*** Task inputs Section Begins ***

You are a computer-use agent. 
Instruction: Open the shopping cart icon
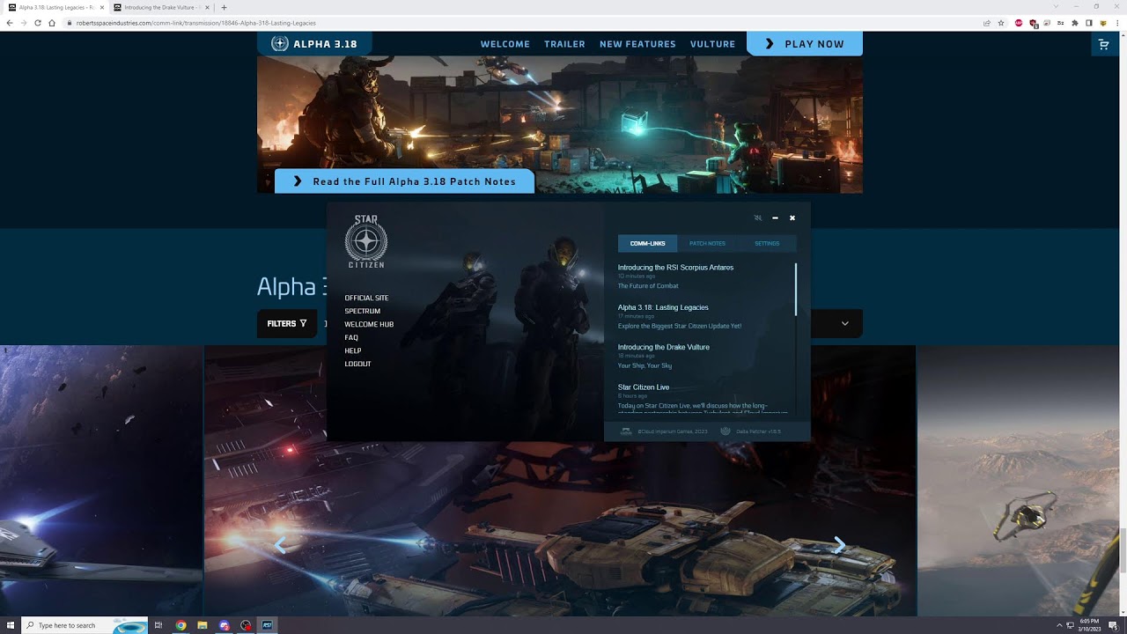(x=1103, y=44)
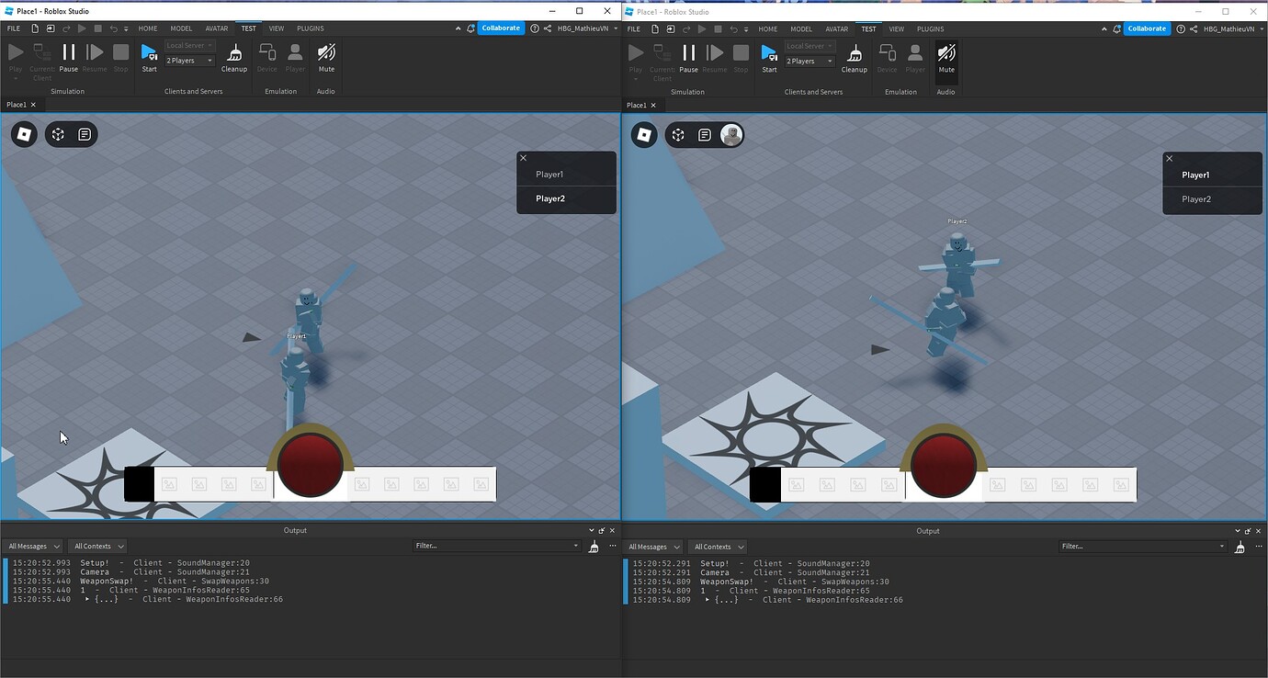Viewport: 1268px width, 678px height.
Task: Pause the running simulation
Action: tap(68, 55)
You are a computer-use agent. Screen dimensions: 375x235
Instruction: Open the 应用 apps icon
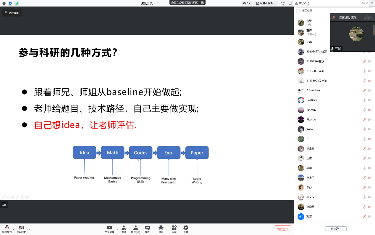(x=174, y=229)
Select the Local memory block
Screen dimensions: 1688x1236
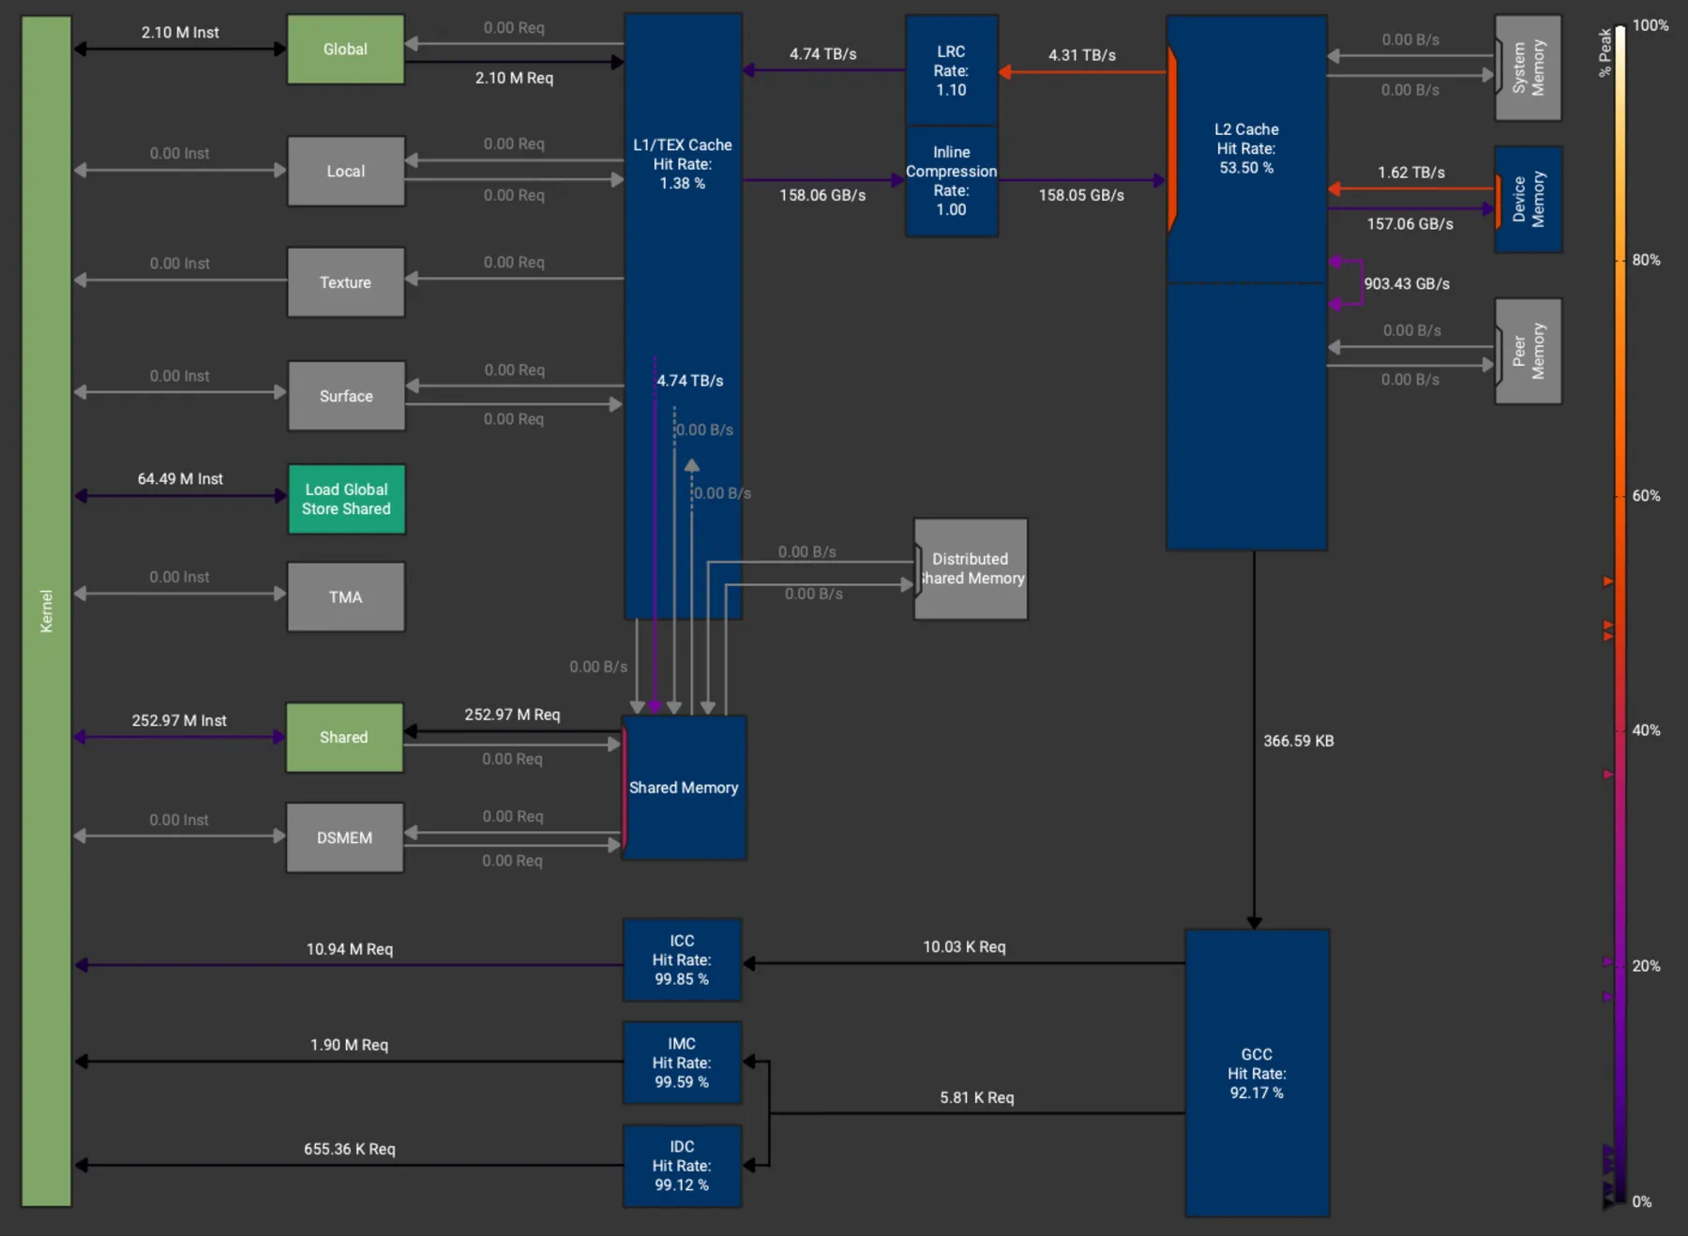pos(345,172)
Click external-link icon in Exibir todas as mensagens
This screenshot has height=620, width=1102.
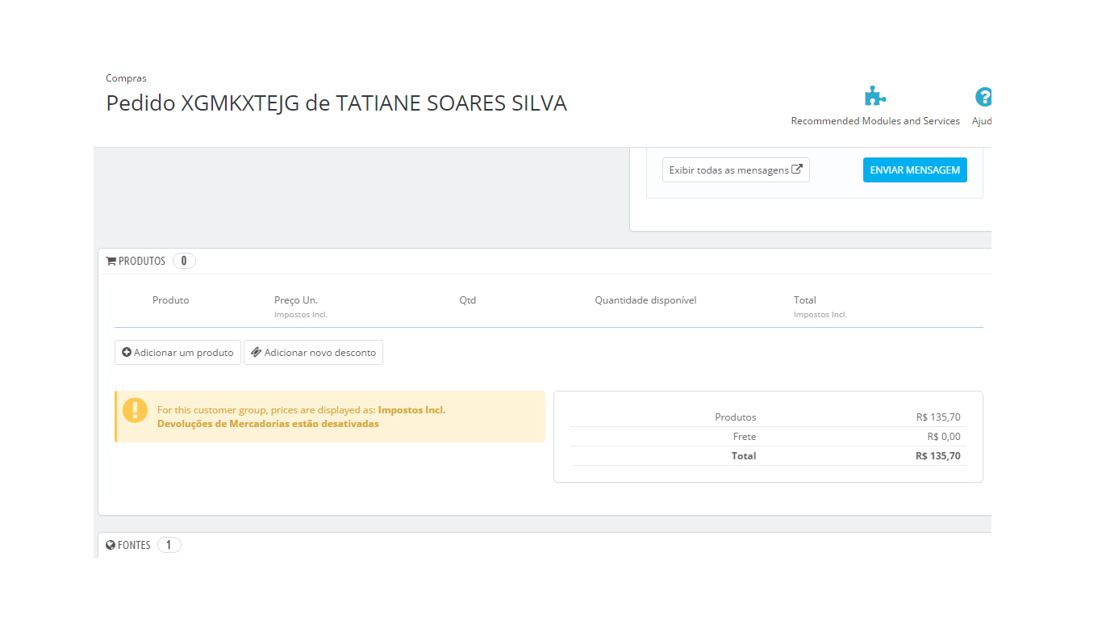tap(797, 170)
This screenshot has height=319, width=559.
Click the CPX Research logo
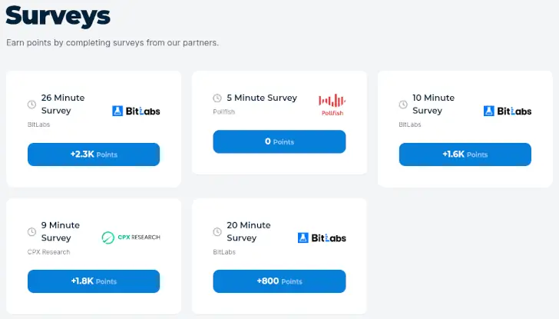pos(131,238)
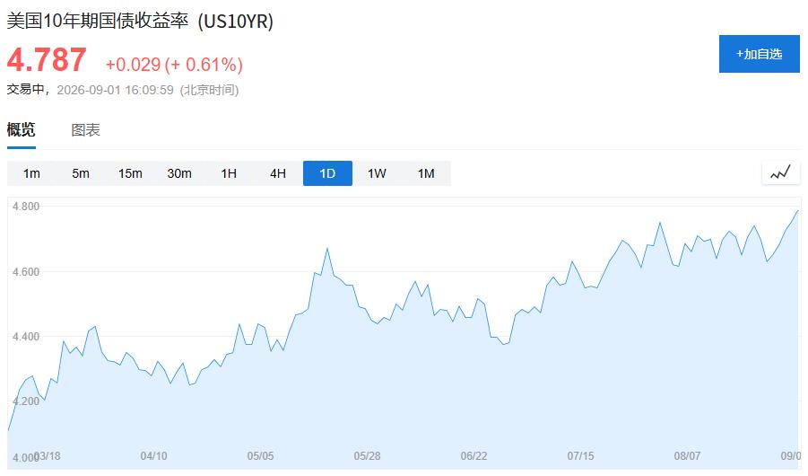Select the active 1D timeframe

click(x=327, y=173)
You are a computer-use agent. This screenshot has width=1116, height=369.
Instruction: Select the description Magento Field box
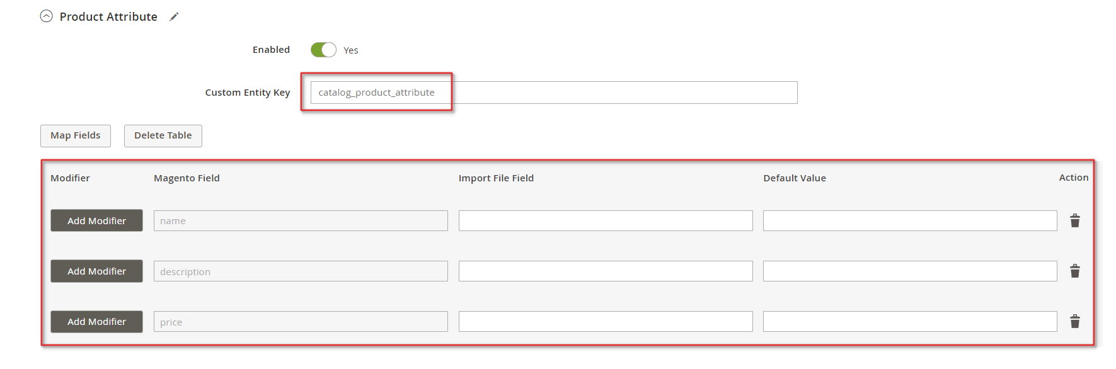coord(301,271)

*** Task inputs Section Ends ***

## [Exercise goal]
Please transcribe all of the records above exactly, leaving out any pictures.

## [Task output]
You are a computer-use agent. 
Instruction: Open the shopping cart icon
(x=1103, y=44)
Viewport: 1268px width, 678px height.
Task: Pause the running simulation
Action: tap(68, 55)
You are a computer-use agent. Screen dimensions: 375x235
Instruction: Open the 应用 apps icon
(x=174, y=229)
Select the Local memory block
Screen dimensions: 1688x1236
pos(345,172)
Click external-link icon in Exibir todas as mensagens
This screenshot has height=620, width=1102.
tap(797, 170)
This screenshot has height=319, width=559.
Click the CPX Research logo
pos(131,238)
Select the active 1D timeframe

click(x=327, y=173)
You are a computer-use agent. This screenshot has width=1116, height=369.
Instruction: Select the description Magento Field box
coord(301,271)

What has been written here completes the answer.